Lena Dunham 'Grateful' for ‘Girls’ Diversity Critics, Favors Platonic Bed-Sharing
The "Girls" creator is transformed for New York Times magazine cover.
— -- “Girls” creator and star Lena Dunham will grace the cover of the New York Times magazine’s annual culture Issue.
“Girls” has been hailed by critics, but detractors have questioned an apparent lack of diversity among the characters in the hit comedy that’s set in New York.
“It doesn’t feel good to be criticized, obviously,’’ Dunham told the magazine. ‘‘But I was really grateful that so many people had a way to communicate their feelings and that I had a way to hear them. Still, it was frustrating that some of the people who were defending me had really flawed logic. People were like, ‘There weren’t any black people on ‘‘Friends’’!’ Well, that’s a problem, too.’’
Dunham, 28, has a book, “Not That Kind of Girl,” coming out Sept. 30. The book features personal essays about Dunham’s life, and Dunham talks to the magazine about it.
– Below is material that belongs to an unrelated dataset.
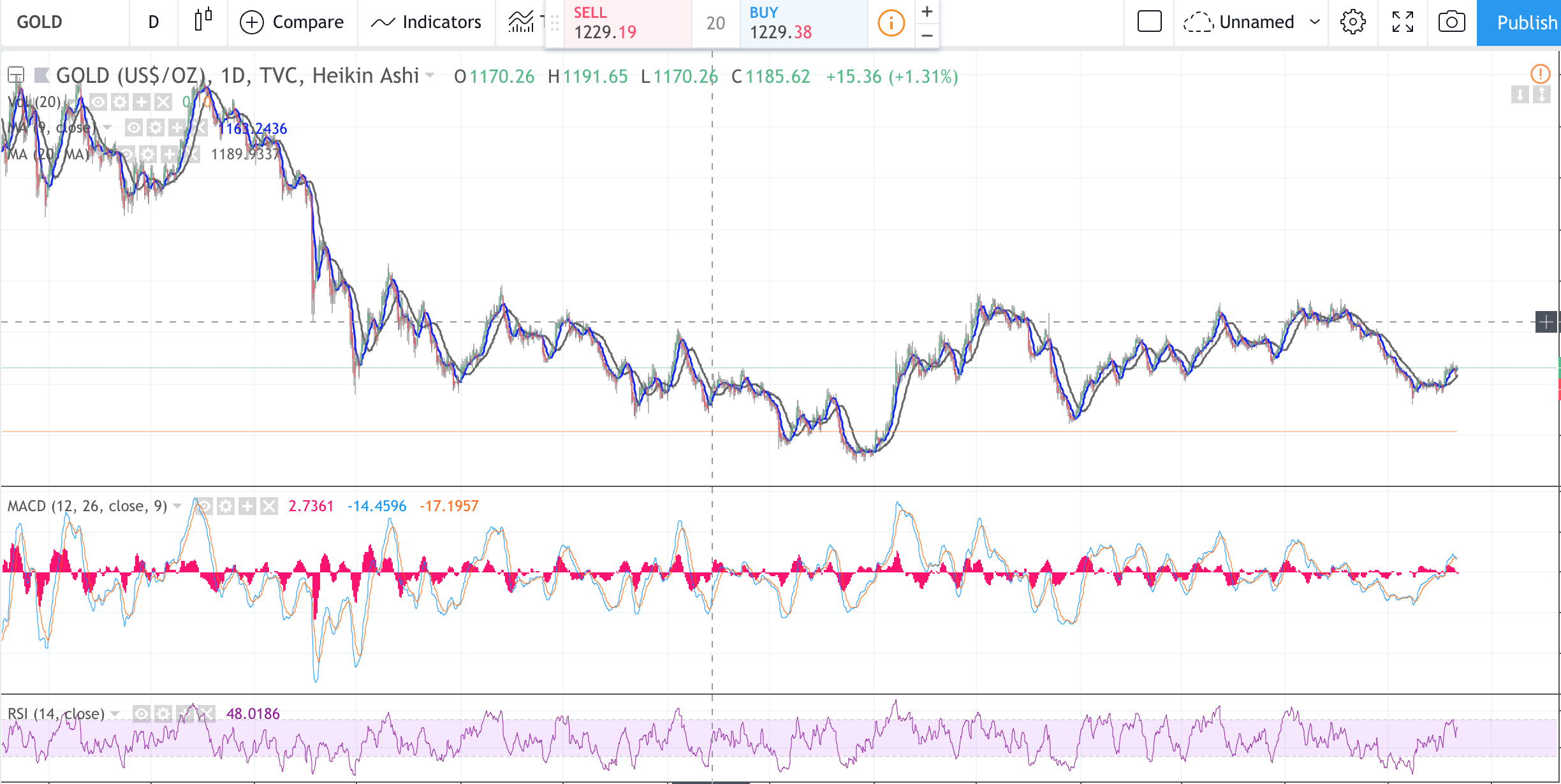Toggle visibility of the Vol (20) indicator

click(x=98, y=102)
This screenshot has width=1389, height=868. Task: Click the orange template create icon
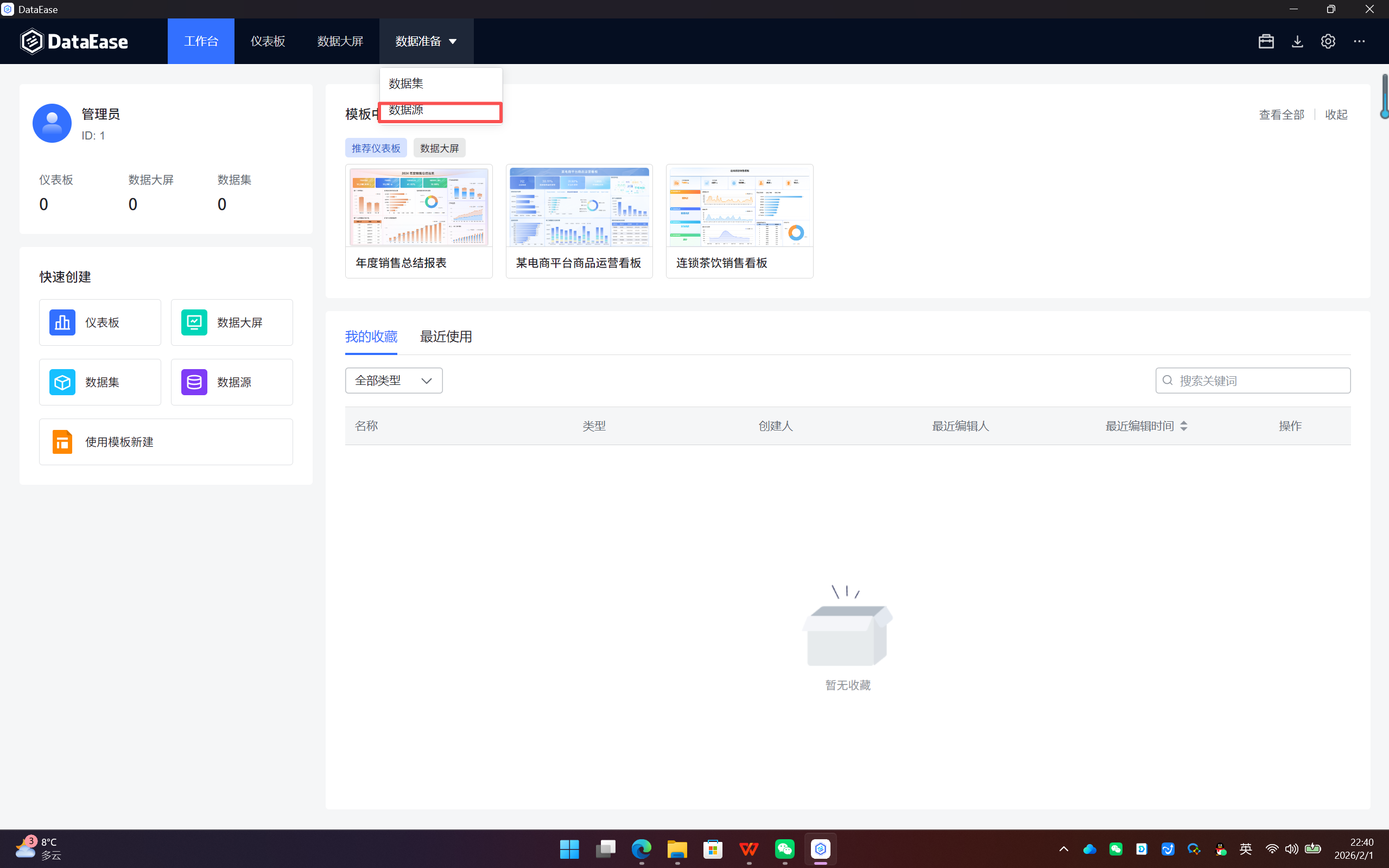(62, 441)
The book has a chapter about “platonic bed sharing,” describing Dunham as being “unapologetic” about claiming what she saw as “her rightful territory,” according to the magazine.
‘‘Around 1 a.m.,’’ she writes in the book, according to the magazine, ‘‘once my parents were finally asleep, I would creep into their room and kick my father out of bed, settling into the warmth of his spot and passing out beside my mother, the brief guilt of displacing him far outweighed by the joy of no longer being alone.’’
The magazine hits newsstands Sunday, and in the cover photo released by the publication, the screenwriter, producer and director appears transformed into a neoclassical statue.